Smartscribe rt enzyme

Following FACS sorting of single cells into lysis buffer, mRNA was primed in each well with an oligo dT primer that incorporates a unique 10 base pair (bp) barcode and Takara's SMART sequence to the 3′ ends and reverse transcribed to yield cDNA using SMARTscribe RT enzyme (Takara) and a template switching oligo to incorporate the SMART sequence to the 5′ ends. These cDNAs from each well were combined and purified with Ampure XP beads and amplified for 16 cycles using an oligo corresponding to the SMART sequence. Full-length cDNAs were sheared using Covaris E220 instrument with peak incident power 18, 20% duty factor, 50 cycles/burst for 2 min.

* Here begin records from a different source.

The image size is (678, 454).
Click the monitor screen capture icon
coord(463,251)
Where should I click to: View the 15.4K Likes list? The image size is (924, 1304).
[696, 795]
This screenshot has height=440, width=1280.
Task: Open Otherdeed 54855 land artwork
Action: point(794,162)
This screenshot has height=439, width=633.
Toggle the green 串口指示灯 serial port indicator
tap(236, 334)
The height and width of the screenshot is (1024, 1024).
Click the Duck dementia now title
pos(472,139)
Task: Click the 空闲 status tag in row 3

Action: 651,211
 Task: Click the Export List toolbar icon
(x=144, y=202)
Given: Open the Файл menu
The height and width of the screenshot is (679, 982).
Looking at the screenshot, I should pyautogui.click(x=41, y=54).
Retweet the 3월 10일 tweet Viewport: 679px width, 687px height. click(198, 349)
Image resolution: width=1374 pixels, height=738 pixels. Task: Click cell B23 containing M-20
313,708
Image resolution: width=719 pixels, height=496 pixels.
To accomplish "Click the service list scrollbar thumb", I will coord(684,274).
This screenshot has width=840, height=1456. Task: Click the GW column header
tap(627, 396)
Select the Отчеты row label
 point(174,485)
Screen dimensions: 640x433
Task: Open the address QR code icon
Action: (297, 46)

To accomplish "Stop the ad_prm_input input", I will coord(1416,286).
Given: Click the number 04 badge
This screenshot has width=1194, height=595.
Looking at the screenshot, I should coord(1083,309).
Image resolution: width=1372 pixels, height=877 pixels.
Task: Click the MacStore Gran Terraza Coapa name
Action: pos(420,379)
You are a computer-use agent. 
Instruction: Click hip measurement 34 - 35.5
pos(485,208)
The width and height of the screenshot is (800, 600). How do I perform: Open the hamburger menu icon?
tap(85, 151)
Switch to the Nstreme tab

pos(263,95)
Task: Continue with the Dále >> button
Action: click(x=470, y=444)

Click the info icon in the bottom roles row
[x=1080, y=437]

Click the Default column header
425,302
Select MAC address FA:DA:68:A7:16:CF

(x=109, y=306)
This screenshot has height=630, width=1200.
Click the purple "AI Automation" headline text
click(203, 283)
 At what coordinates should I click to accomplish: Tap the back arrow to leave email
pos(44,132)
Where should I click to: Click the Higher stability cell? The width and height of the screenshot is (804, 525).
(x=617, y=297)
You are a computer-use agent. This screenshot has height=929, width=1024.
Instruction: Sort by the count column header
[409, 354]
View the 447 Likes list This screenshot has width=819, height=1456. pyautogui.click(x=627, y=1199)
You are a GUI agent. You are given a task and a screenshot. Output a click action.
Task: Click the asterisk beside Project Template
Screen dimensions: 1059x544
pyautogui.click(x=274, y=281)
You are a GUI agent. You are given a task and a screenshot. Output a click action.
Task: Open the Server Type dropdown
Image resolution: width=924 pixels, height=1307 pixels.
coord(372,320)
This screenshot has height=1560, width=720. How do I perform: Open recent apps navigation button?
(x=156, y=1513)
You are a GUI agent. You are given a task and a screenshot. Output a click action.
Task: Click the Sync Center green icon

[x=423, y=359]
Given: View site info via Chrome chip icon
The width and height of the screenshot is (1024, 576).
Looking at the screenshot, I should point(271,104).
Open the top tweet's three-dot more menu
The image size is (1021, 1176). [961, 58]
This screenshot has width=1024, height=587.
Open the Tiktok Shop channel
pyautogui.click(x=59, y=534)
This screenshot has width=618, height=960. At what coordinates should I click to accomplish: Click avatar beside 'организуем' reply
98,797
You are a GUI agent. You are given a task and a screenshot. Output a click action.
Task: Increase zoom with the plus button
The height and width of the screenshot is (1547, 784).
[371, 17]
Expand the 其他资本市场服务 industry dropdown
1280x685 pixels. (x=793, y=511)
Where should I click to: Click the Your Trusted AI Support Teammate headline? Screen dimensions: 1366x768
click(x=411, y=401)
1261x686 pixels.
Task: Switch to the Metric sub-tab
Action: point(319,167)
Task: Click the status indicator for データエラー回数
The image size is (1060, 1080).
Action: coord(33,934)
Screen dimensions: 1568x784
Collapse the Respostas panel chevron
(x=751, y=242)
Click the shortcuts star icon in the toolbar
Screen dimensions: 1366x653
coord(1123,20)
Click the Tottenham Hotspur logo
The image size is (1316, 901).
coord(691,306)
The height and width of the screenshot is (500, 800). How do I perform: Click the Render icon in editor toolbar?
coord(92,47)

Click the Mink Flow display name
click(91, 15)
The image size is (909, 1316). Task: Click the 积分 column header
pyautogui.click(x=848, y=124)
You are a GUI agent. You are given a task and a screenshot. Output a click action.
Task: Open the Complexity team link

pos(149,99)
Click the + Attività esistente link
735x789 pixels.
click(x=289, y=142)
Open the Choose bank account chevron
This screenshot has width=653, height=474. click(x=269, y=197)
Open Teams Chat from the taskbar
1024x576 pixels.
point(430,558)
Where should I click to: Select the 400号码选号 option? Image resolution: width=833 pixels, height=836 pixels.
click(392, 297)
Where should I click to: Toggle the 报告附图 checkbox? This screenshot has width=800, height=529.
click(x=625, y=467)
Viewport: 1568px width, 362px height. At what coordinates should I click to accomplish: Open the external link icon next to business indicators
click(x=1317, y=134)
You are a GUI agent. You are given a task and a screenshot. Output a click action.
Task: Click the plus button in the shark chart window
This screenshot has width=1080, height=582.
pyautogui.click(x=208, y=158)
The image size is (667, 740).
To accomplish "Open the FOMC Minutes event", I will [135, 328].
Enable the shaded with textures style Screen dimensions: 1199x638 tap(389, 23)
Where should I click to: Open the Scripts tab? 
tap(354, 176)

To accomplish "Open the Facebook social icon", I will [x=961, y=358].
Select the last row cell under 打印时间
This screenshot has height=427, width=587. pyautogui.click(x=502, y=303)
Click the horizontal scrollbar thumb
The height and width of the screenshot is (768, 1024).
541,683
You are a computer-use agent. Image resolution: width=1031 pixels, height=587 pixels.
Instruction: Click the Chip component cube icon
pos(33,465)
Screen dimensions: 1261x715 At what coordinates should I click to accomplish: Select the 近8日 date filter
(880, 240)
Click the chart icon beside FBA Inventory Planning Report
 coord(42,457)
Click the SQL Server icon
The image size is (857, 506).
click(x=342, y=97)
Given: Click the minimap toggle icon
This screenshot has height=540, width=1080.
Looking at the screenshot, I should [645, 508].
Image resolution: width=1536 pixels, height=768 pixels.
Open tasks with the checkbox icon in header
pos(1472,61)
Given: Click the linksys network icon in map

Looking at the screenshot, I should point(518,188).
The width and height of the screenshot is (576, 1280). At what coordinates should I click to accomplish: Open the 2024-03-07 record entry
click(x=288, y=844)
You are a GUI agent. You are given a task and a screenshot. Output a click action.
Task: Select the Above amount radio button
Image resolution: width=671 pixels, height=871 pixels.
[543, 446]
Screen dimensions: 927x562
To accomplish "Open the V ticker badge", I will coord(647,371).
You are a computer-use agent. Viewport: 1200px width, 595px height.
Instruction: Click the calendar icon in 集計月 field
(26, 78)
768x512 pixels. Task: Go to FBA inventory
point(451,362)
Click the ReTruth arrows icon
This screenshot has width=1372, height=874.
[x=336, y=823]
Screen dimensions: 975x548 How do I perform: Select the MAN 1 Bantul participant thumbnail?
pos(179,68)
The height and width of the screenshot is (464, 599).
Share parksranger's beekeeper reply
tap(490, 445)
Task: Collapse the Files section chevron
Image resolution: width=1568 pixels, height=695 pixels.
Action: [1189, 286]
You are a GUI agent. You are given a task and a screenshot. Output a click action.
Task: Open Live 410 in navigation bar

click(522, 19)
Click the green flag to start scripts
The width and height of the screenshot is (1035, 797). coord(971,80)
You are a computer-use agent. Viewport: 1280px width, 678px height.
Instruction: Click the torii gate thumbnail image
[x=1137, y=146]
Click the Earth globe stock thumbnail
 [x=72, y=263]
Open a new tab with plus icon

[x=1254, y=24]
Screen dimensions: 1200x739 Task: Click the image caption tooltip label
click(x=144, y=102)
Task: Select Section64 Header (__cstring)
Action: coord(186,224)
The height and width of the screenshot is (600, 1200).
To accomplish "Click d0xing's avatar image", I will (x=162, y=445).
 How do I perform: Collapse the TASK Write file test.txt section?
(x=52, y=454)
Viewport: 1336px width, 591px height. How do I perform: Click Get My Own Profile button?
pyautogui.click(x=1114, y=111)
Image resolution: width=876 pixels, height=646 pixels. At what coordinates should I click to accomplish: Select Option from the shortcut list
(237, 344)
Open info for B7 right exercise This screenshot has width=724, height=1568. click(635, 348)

The cDNAs were blunt-ended, an A base added to the 3′ ends, and Illumina sequencing adapters ligated to these ends. Ligated fragments were then amplified for 16 cycles using standard i7 indexing primer and P5 primer that binds only to the 3′ ends of the cDNAs containing SMART sequences and barcodes. Fragments were sequenced on an Illumina HiSeq-2500 using paired reads extending 26 bases for read one to read cell barcodes, and 98 bases for read two for mRNA data. Each plate was represented by a unique index and each well is represented by unique barcode.